Axonal transport in hereditary spastic paraplegia

Voluntary movement relies on the pyramidal motor system that extends from the cerebral motor cortex to neuromuscular junctions. Corticospinal neurons are among the longest in the body, as their axons measure up to 1 m in length. Complex intracellular mechanisms are required for the axonal transport of organelles and other molecules over such long distances. In fact, defects in axon transport caused by mutation in the specific genes involved in axon transport give rise to hereditary spastic paraplegias (HSPs). HSPs are uncommon, with a prevalence of 5/100,000, and patients generally complain of frequent falls, stiff legs, cramps and unstable gait. Disease progression is usually slow but several patients end up requiring the assistance of canes, walkers or wheelchairs.

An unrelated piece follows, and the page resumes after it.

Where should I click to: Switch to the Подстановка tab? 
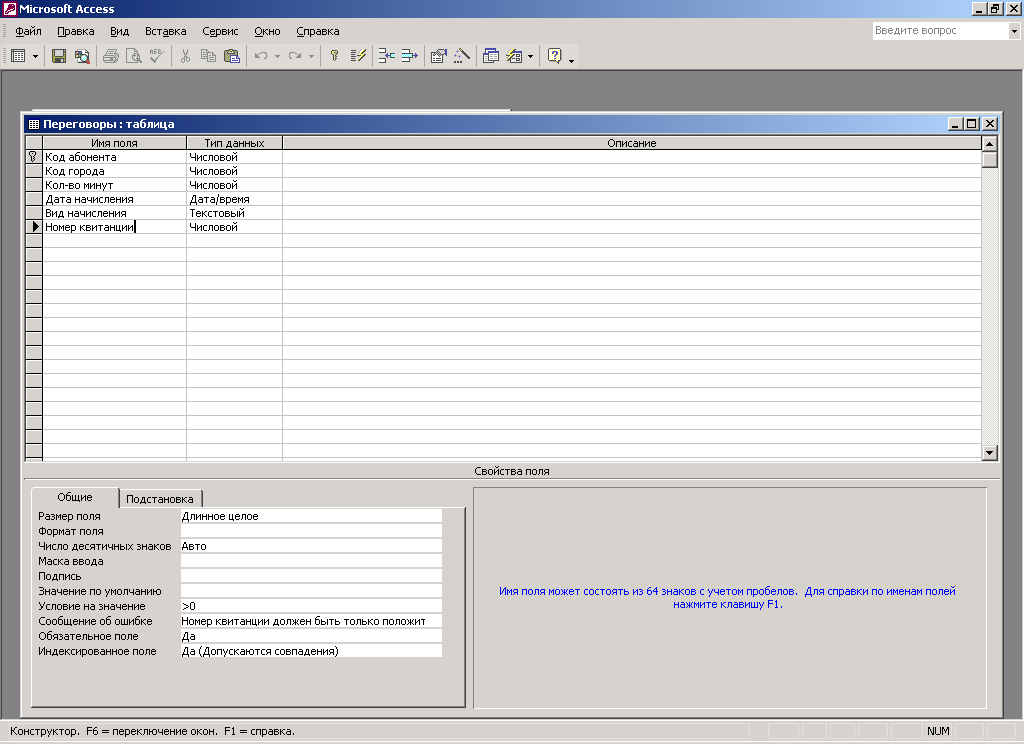(x=160, y=499)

We are interested in the role of CPT1C in axon transport because we have recently described the presence of R37C CPT1C mutation in HSP-affected individuals from a three-generation family from southern Italy. This CPT1C mutation causes pure adult-onset spastic paraplegia. Moreover, CPT1C- deficient mice show corticospinal neurodegeneration with impaired motor function and muscle weakness. We are currently studying how CPT1C regulates the transport of organelles, such as endosomes or mitochondria, along the axon, and which molecular mechanisms are involved. We also give support to medical teams by performing the genetic diagnosis of HSP patients.